Decomposition and factorisation of transients in Functional Graphs
François Doré, Enrico Formenti, Antonio E. Porreca, Sara Riva
TL;DR
This work addresses the decomposability and factorisation of functional graphs (FGs) by formulating polynomial equations over a FG semiring and solving basic linear-type equations that involve transients. It extends prior cycle-only results to general connected FGs by introducing the t-abstraction, which encodes transient structure, and connects the problem to cancellation phenomena via unrolls and homomorphism counts. A polynomial-time algorithm is developed to derive constraints and enumerate potential solutions in the t-abstraction space, accompanied by an exponential-time solver that reconstructs full FG solutions using origins and height-based pruning, with experimental validation. The results offer a principled pathway toward solving polynomial equations over FGs and enable decomposition/factorisation analyses for large discrete dynamical systems, with potential impact on understanding complex time-evolving processes modeled by FGs.
Abstract
Functional graphs (FGs) model the graph structures used to analyse the behaviour of functions from a discrete set to itself. In turn, such functions are used to study real complex phenomena evolving in time. As the systems involved can be quite large, it is interesting to decompose and factorise them into several subgraphs acting together.
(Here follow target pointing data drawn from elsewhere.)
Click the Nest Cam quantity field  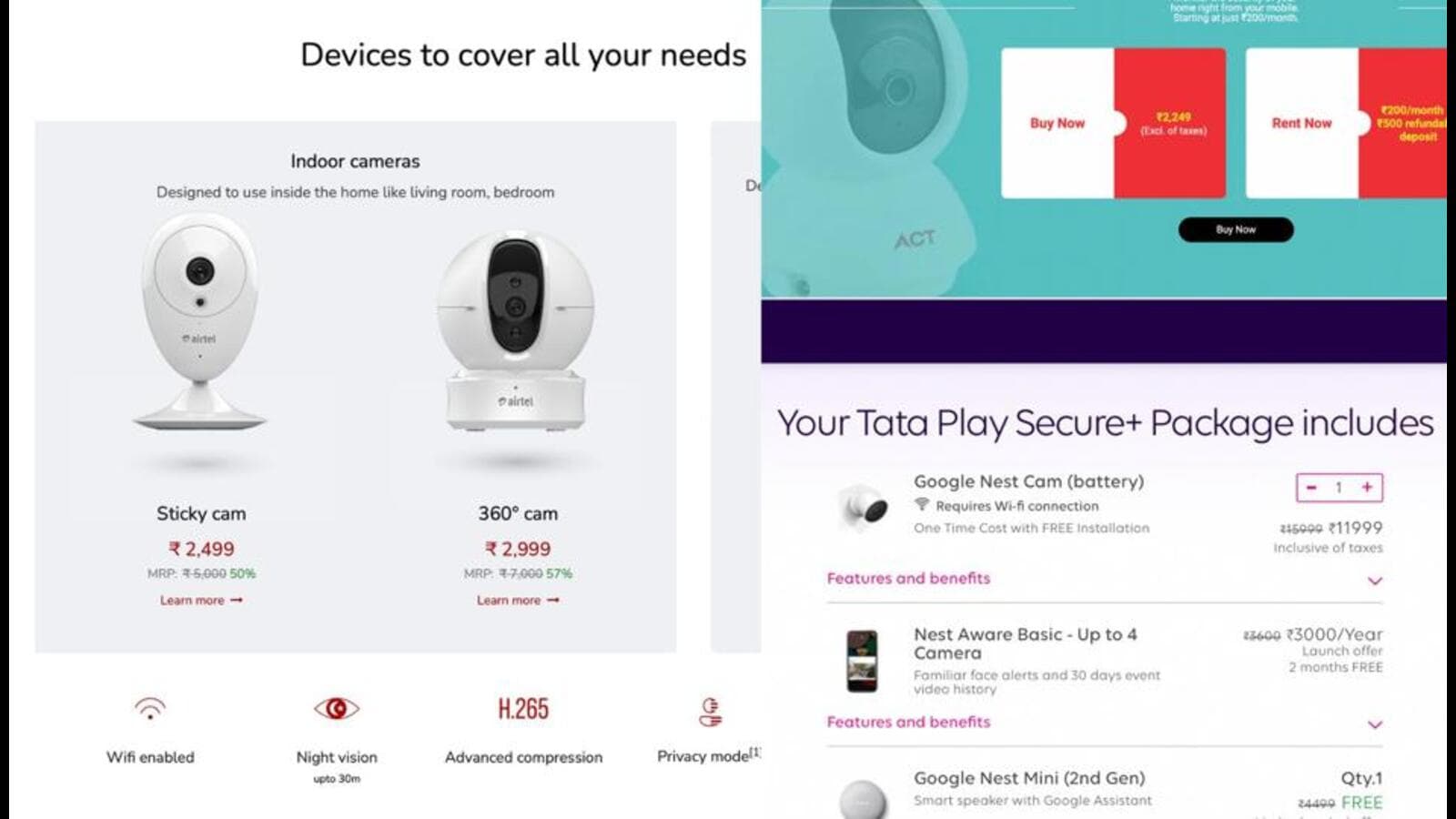click(x=1340, y=488)
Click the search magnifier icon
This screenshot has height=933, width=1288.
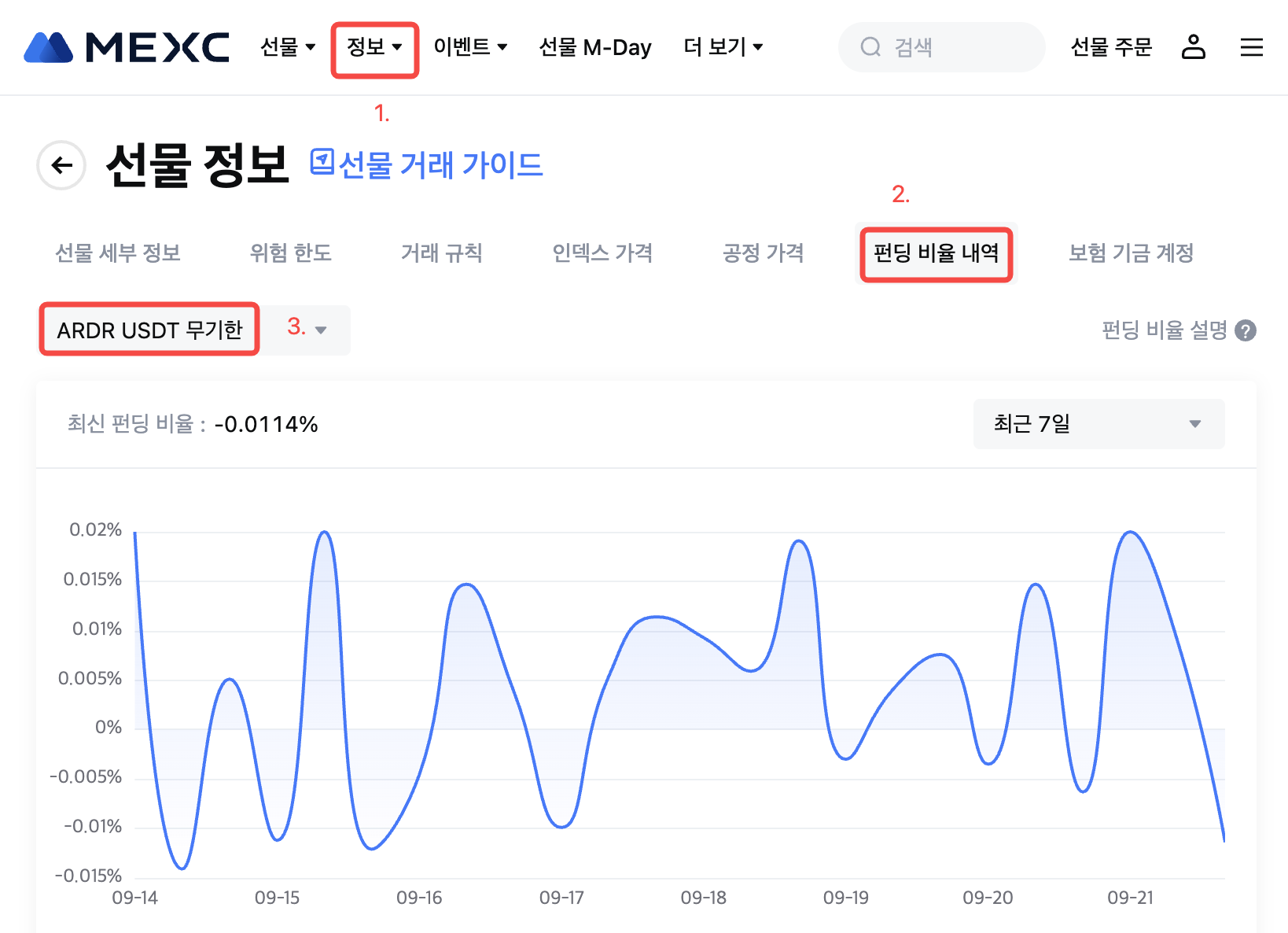click(870, 47)
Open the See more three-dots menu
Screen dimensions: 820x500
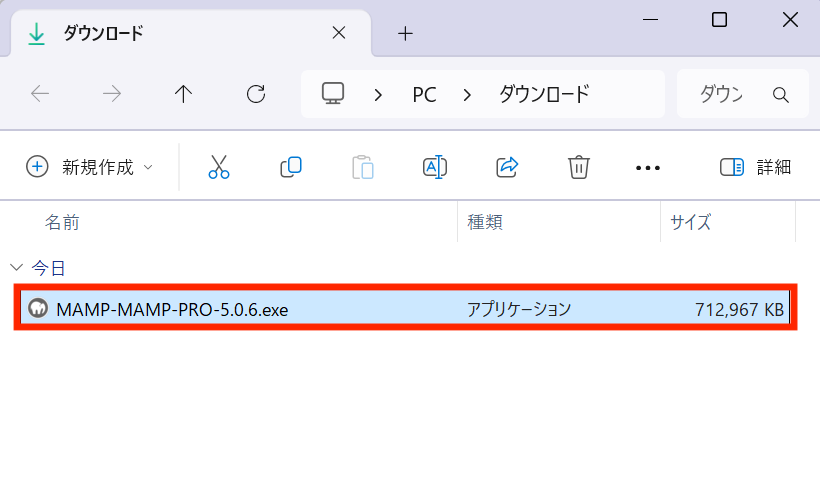tap(647, 168)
Polynomial equations over functional graphs provide a formal way to represent this decomposition and factorisation mechanism, and solving them validates or invalidates hypotheses on their decomposability. The current solution method breaks down a single equation into a series of basic equations of the form AxX = B (with A, X, and B being FGs) to identify the possible solutions. However, it is able to consider just FGs made of cycles only. This work proposes an algorithm for solving these basic equations for general connected FGs. By exploiting a connection with the cancellation problem, we prove that the upper bound to the number of solutions is closely related to the size of the cycle in the coefficient A of the equation. The cancellation problem is also involved in the main algorithms provided by the paper. We introduce a polynomial-time semi-decision algorithm able to provide constraints that a potential solution will have to satisfy if it exists. Then, exploiting the ideas introduced in the first algorithm, we introduce a second exponential-time algorithm capable of finding all solutions by integrating several 'hacks' that try to keep the exponential as tight as possible.